V’erano, anche allora, briganti, imbroglioni, mendicanti e sgualdrine. Ma in misura modesta e tollerabile, sotto forme distinte e riconoscibili.

I briganti antichi avevano ancora qualche cosa del paladino e del gentiluomo, mentre oggi i rapinatori e i grassatori sono giovinastri brutali che hanno trasformato i loro delitti in grossa organizzata industria senza poesia.

I mendicanti apparivano parte legittima della cristianità, ed erano quasi pittoreschi custodi delle chiese e dei palazzi. Oggi si chiamano disoccupati e vivono a spese di chi lavora, detestando coloro che sono più intelligenti e operosi di loro.

I truffatori erano una classe a parte, simpatici artisti dell’inganno, e si contentavano di modesti guadagni. Oggi l’imbroglio è dappertutto, nell’industrie, nelle botteghe, negli uffici dello Stato come sui marciapiedi.

Le sgualdrine bisognava cercarle nelle suburrre; oggi anche le signorine di buona famiglia e le signore titolate hanno conosciuto i frutti della prostituzione clandestina.
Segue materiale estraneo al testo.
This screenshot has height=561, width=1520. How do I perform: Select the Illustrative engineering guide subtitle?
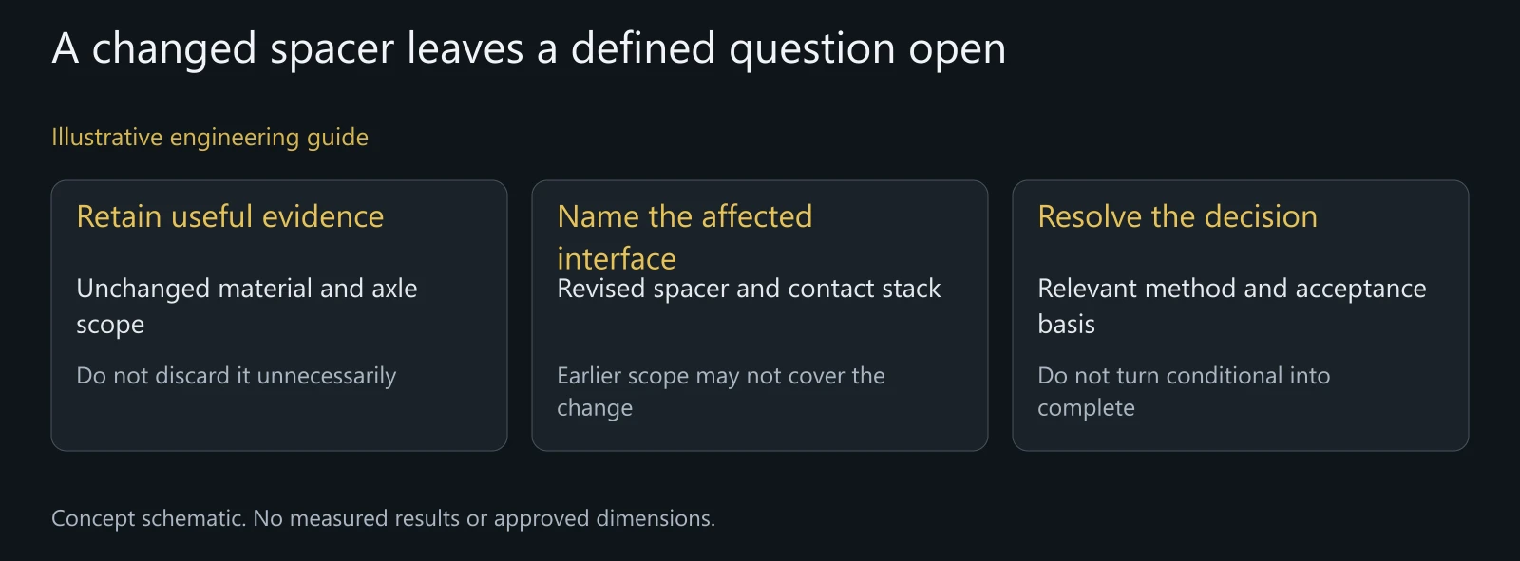coord(210,138)
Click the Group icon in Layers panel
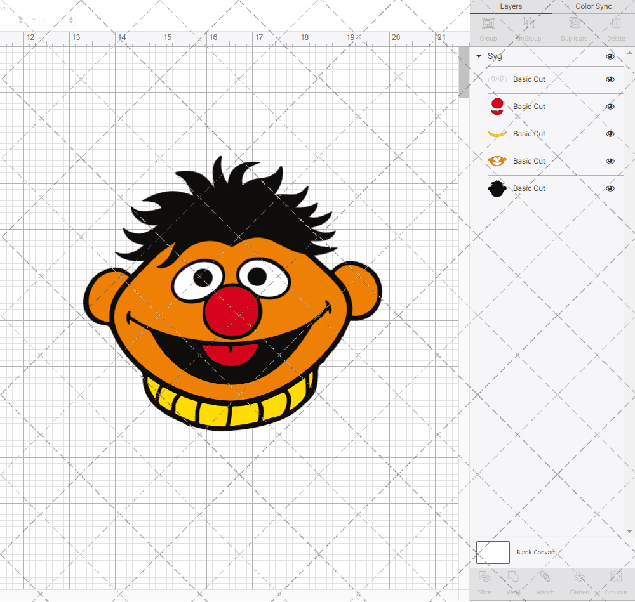This screenshot has width=635, height=602. 488,24
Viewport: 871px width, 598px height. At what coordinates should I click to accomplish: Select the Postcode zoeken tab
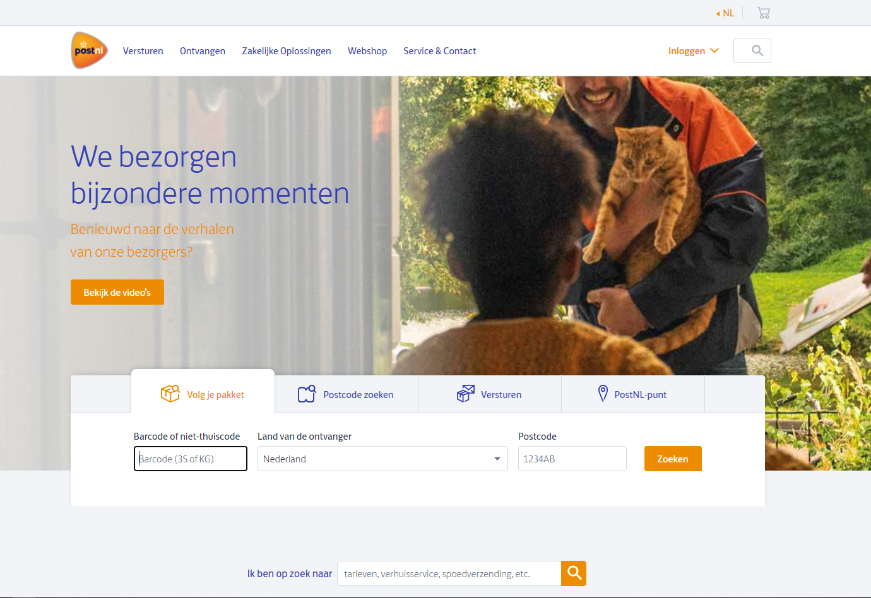pos(347,394)
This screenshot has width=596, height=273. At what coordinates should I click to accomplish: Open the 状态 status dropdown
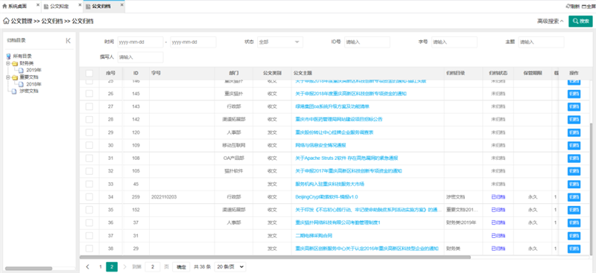[x=280, y=42]
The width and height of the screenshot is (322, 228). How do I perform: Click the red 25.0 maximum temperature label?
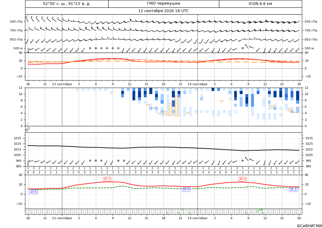(x=242, y=179)
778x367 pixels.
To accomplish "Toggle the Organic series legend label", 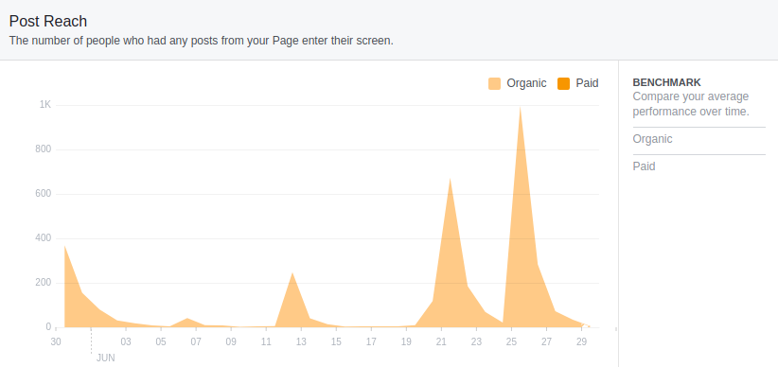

Addio, vecchia e  cara Italia. Addio scugnizzi e lazzaroni di Napoli.  Addio fiaccherai e posteggiatori di Firenze. Addio, stornellatori, zampognari, ciociare e fioraie di Roma. Addio, gondolieri e scialletti neri di Venezia. Addio pescatori di Capri e burattinai di Palermo. Addio, popolaresca, festiva, ingegnosa e geniale Italia. In questi anni, dopo la seconda guerra infernale, anche il dolce paradiso italiano sta diventando un inferno di stile yankee.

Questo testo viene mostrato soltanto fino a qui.